He jerked her toward him, cutting off her protest with his lips. Letting her feel the true strength of his hands for the first time as they shackled her arms. He could break her. So easily. Her bones were so small, like a bird’s, her skin so soft and translucent. The tiny webs of blue veins on her wrists and throat so delicate in contrast to the thicker ones pulsing beneath his skin.

How could someone so damned fragile hold the power to destroy a monster like him?

“You’re mine!” he snarled against her surrendering mouth. “Only mine.”

He might have been able to stop if she hadn’t kissed him back.

Even while grappling with this new beast of fire she’d provoked, she didn’t know the danger she toyed with. Didn’t know the consequences of her actions.

Dorian fought with the strength of a drowning man, but in the end, the beast won out. He’d always known it would.

Bending her over the window seat, he looped her bound hands over the ancient iron window latch, imprisoning her there.

She let out a whimper as he flung her skirts above her waist, and another as her underthings disintegrated in his hands.

He tested her slit as he freed his erection. A river of moisture drenched his fingers and his desire flared impossibly hotter.

He breached her body with one brutal thrust. Claimed her with the second. Branded her with his third. She cried out only a little. Her feminine muscles bearing down against his invasion for only a moment before drawing him in.

Mine. He drove forward.

Only mine. He seized the soft flesh of her ass, spreading it for his view. Watching his cock spear into her with deep, devastating thrusts.

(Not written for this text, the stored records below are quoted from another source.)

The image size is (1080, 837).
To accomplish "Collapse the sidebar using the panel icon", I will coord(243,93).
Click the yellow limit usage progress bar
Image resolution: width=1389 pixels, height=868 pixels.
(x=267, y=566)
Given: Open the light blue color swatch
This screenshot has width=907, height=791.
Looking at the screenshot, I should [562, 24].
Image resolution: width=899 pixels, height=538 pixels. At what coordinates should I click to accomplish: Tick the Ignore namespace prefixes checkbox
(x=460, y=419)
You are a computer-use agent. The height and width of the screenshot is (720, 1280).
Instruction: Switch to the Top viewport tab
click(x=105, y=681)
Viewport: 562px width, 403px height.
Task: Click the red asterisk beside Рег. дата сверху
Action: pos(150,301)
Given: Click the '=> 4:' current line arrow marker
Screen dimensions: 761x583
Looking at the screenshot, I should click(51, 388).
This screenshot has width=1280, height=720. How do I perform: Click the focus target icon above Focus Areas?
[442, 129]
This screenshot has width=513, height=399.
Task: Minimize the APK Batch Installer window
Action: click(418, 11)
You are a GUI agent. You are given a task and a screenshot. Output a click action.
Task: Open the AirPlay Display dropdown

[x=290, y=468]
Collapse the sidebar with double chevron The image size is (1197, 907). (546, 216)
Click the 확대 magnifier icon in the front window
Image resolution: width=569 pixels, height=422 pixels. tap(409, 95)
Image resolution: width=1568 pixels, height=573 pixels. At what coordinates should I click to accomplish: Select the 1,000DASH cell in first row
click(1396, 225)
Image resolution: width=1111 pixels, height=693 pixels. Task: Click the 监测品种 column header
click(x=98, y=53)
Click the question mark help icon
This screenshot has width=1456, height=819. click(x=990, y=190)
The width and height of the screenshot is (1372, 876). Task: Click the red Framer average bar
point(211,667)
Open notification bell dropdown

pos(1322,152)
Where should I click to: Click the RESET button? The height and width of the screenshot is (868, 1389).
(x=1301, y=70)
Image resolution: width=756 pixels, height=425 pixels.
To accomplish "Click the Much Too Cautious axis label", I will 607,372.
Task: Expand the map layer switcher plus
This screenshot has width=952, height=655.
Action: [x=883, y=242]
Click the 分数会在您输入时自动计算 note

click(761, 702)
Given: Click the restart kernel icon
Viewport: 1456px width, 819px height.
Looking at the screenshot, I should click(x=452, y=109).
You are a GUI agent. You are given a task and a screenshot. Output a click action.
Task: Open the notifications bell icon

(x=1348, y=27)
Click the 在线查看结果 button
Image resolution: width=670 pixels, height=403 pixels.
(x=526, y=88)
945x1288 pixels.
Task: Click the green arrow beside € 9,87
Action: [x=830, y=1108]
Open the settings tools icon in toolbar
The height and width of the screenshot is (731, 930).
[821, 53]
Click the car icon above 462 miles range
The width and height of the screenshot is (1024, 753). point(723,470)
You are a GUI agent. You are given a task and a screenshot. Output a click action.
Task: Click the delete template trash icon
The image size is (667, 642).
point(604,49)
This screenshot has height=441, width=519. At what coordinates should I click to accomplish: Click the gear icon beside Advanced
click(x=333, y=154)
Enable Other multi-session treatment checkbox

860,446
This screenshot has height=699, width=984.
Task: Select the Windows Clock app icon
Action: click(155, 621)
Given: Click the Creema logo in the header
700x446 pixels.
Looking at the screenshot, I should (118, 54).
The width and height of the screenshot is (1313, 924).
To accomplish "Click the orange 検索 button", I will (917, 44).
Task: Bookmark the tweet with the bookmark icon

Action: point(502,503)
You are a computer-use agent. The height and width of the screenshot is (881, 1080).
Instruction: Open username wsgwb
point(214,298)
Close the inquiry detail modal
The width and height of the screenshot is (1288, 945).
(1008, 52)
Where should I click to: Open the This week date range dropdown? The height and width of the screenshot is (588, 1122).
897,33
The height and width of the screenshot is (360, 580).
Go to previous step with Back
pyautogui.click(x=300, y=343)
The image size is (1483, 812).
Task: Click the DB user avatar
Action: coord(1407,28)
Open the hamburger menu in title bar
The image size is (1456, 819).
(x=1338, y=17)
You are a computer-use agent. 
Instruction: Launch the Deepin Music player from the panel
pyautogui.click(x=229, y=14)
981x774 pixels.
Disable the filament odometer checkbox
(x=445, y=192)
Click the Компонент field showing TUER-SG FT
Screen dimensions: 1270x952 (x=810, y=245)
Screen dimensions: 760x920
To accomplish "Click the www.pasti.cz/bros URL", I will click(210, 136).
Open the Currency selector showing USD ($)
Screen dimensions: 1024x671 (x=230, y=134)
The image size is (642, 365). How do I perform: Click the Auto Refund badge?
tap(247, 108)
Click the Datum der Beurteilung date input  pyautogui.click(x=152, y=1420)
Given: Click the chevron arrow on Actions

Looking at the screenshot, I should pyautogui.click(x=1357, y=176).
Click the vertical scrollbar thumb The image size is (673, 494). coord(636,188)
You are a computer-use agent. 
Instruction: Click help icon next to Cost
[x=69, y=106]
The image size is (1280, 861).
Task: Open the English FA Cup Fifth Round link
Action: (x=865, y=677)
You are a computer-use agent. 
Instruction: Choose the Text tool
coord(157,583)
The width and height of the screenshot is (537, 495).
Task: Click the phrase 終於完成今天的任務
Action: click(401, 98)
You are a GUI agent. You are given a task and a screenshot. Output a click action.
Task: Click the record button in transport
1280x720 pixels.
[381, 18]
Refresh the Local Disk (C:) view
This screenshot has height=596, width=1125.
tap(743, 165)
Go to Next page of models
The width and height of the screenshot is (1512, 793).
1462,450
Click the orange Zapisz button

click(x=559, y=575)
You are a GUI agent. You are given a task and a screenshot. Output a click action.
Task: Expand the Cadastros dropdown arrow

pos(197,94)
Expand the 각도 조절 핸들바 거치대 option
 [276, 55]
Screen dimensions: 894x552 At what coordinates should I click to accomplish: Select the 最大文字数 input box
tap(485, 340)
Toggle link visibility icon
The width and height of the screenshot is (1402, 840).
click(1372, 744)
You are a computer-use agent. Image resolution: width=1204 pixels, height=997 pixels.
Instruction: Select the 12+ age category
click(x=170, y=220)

The sight was too much, and he roared his brutal anger out against the window as pulses of fire poured into her receiving body. Sweat bloomed beneath his clothing, his hair fell into his eyes. His hands clutched at the globes of her ass with bruising force, as agonizing torrents of pleasure burst through him.

Thunder roared back at him from the sky, and the first drops of the coming storm pelted the window. It cooled his fire, but only a little. Once the orgasm passed, Dorian paused only to pull the pins out of her tidy hair, remaining buried deep inside her warm, wet flesh.

He bent over her, the width of his shoulders engulfing the slimness of hers. “I’m like this all the bloody time around you. I hate it. Do you know that? I have no control. I just want to fuck and fuck and fuck until nothing matters anymore. Until we can no longer move our limbs or lift our heads to eat.” He flexed his still-hard cock inside of her. “This is supposed to go away after I come. But it doesn’t. Not with you, wife. My passion is this insatiable perversion.”

Her hair tumbled down her back, falling in a tumultuous curtain of silvery ringlets across her face and onto the red window seat.

“It will destroy you,” he bit out, burying his hand in her hair as he surged forward again. “It will consume you.”

“Dorian—please!” Her voice trembled, her muscles clenched around his shaft.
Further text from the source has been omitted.